Look over the lines below. Report each one that includes the string "personal".

-- Opening Marker --

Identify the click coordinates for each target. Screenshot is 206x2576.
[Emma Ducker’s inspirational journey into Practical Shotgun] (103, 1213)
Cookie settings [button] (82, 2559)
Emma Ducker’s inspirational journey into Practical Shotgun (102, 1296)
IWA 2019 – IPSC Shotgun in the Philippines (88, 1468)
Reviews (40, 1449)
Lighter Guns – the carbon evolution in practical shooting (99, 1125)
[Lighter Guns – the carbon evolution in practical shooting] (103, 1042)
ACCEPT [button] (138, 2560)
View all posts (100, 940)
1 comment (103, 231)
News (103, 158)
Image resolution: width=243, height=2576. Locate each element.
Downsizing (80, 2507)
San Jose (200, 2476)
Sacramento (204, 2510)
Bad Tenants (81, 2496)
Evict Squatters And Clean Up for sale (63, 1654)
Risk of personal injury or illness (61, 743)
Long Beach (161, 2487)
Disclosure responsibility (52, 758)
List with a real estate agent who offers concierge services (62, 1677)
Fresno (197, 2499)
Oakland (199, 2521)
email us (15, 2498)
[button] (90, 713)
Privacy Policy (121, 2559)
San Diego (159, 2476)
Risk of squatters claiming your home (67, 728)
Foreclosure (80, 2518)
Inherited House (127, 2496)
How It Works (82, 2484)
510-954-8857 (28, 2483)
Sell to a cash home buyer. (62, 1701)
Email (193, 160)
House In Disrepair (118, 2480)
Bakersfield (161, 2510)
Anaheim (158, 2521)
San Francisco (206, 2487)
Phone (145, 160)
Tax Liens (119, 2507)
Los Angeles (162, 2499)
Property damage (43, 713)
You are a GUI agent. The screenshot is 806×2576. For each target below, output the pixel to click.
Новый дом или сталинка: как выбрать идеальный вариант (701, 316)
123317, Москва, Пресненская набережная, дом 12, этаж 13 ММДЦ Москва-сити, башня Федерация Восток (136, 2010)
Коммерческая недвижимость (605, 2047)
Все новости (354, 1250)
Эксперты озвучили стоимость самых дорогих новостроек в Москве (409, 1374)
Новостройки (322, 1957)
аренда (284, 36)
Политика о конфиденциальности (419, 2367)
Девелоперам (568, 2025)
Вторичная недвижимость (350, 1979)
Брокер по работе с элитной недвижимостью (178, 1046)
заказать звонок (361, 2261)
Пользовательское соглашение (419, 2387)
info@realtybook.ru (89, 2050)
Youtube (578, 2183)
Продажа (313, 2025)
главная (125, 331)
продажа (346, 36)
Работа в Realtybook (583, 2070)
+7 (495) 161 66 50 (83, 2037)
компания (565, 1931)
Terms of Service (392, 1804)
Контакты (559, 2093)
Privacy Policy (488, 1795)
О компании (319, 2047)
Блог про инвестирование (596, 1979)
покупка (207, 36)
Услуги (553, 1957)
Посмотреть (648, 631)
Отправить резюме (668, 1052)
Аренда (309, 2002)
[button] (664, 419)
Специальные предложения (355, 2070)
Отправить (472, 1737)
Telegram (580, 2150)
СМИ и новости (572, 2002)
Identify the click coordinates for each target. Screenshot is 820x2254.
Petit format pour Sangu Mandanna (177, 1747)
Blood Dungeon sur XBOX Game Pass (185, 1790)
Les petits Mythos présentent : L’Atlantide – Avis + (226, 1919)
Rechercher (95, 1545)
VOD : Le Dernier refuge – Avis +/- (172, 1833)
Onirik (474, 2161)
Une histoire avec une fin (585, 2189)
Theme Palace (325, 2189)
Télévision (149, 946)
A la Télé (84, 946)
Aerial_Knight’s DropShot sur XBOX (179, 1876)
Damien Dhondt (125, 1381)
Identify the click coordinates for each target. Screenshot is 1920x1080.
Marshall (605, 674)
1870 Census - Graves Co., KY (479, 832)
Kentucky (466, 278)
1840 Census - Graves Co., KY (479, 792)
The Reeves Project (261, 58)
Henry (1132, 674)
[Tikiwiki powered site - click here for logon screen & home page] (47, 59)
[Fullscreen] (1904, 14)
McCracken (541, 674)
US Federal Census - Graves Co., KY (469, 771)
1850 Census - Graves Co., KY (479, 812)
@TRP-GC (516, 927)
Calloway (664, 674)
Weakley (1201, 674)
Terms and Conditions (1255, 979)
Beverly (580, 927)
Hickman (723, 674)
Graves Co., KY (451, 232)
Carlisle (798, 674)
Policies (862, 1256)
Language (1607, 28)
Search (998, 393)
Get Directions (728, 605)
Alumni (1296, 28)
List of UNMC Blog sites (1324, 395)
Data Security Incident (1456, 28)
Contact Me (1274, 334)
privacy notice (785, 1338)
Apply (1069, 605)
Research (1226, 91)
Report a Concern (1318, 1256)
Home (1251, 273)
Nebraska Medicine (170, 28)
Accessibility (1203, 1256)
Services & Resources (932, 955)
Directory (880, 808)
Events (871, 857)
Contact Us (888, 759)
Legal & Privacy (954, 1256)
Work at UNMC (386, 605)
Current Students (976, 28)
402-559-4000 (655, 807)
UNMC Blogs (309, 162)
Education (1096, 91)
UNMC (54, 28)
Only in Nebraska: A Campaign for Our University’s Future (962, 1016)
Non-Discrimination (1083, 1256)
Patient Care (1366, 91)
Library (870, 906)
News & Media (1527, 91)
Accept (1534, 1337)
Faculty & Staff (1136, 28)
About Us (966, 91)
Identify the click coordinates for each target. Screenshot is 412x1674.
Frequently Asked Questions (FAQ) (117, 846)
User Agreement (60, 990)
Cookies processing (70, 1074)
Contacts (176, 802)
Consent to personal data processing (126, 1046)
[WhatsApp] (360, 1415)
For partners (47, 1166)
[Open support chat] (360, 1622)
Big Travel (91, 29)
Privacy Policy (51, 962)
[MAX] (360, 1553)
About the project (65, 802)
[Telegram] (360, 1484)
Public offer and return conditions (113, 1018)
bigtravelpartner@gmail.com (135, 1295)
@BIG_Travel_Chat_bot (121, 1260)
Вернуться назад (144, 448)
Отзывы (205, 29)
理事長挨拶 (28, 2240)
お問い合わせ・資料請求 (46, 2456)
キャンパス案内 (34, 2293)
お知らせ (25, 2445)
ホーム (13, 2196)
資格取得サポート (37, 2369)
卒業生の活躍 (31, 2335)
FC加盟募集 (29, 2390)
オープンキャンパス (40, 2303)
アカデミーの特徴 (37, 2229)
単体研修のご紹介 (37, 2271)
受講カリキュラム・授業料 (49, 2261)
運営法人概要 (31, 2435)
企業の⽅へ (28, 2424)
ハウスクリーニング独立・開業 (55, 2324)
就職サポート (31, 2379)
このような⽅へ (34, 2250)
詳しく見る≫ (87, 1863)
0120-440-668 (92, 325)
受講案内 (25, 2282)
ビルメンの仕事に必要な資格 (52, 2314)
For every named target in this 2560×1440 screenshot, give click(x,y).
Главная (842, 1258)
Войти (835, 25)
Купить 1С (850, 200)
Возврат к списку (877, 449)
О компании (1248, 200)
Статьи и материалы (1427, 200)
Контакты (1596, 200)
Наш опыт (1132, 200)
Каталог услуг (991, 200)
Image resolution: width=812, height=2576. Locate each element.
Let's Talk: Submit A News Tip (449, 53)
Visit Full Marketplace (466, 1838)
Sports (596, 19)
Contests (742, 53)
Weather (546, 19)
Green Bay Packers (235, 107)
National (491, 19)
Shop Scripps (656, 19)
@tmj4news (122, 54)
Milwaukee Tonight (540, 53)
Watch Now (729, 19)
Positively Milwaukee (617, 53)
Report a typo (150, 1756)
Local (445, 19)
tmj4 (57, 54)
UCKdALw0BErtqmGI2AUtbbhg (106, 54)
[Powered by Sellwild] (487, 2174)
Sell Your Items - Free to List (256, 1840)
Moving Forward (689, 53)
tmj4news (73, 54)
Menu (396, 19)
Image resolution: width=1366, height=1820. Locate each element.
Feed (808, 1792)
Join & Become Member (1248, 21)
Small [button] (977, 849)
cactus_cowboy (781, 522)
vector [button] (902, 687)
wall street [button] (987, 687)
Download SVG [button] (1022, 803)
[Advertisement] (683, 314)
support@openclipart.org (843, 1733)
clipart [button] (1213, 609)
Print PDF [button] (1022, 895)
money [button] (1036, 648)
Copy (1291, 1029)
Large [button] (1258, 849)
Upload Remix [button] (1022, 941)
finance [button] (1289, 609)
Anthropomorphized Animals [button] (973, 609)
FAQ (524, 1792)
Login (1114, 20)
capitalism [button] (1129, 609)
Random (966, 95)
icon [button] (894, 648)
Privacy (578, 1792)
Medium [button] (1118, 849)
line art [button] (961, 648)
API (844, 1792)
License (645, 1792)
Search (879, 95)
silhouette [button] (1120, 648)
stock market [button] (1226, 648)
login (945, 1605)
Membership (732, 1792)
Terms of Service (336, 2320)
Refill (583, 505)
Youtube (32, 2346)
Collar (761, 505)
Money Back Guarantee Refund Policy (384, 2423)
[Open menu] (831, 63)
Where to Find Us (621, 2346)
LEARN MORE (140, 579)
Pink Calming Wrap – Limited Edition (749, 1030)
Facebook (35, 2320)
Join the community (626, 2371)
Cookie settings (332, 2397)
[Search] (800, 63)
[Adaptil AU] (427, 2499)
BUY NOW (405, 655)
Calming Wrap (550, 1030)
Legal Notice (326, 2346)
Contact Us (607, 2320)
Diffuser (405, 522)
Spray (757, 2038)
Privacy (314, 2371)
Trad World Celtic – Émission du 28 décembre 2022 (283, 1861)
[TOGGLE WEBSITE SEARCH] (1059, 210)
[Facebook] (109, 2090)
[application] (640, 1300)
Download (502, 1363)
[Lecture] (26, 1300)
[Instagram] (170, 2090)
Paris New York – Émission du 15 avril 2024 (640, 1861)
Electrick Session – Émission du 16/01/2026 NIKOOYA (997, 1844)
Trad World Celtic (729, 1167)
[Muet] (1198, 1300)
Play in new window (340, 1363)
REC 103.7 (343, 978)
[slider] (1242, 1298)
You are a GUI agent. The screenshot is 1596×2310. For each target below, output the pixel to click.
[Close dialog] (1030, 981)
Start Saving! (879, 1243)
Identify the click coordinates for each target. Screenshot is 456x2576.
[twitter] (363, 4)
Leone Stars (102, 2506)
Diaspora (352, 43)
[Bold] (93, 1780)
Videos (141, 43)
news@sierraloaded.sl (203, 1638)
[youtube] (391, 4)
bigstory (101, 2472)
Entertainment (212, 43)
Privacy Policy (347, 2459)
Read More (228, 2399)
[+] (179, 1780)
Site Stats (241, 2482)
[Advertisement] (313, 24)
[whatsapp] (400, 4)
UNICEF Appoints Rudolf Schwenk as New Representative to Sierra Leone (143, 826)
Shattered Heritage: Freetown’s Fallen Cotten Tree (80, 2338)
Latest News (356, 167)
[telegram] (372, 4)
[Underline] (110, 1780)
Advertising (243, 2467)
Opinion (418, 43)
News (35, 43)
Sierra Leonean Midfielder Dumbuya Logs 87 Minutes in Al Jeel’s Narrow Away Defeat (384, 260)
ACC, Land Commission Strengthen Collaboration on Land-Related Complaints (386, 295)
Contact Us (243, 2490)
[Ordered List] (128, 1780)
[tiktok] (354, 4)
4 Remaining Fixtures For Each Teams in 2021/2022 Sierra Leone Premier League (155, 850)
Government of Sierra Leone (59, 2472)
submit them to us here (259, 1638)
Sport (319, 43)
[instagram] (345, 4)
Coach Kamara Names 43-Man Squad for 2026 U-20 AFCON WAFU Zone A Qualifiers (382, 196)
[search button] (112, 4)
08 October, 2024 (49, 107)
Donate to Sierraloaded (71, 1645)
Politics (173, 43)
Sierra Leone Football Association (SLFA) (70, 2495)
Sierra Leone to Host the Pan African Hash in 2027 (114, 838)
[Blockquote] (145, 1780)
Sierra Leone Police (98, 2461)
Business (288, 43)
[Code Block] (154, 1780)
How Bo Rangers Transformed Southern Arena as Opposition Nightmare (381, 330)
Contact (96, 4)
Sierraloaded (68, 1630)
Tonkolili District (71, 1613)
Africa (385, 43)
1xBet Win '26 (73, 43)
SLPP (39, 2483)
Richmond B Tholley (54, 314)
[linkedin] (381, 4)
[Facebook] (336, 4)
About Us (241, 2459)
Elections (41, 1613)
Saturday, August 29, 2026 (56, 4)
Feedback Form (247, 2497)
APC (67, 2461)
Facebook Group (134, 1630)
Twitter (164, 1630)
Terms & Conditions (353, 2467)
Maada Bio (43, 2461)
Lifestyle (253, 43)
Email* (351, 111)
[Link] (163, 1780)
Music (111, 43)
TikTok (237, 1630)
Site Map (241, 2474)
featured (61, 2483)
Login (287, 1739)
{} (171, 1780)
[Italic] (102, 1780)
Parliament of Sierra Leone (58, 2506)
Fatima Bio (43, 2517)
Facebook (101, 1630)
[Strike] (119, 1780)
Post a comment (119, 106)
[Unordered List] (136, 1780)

-- Closing Marker --

SOLUTION ▸
Risk of personal injury or illness (61, 743)
Consent to personal data processing (126, 1046)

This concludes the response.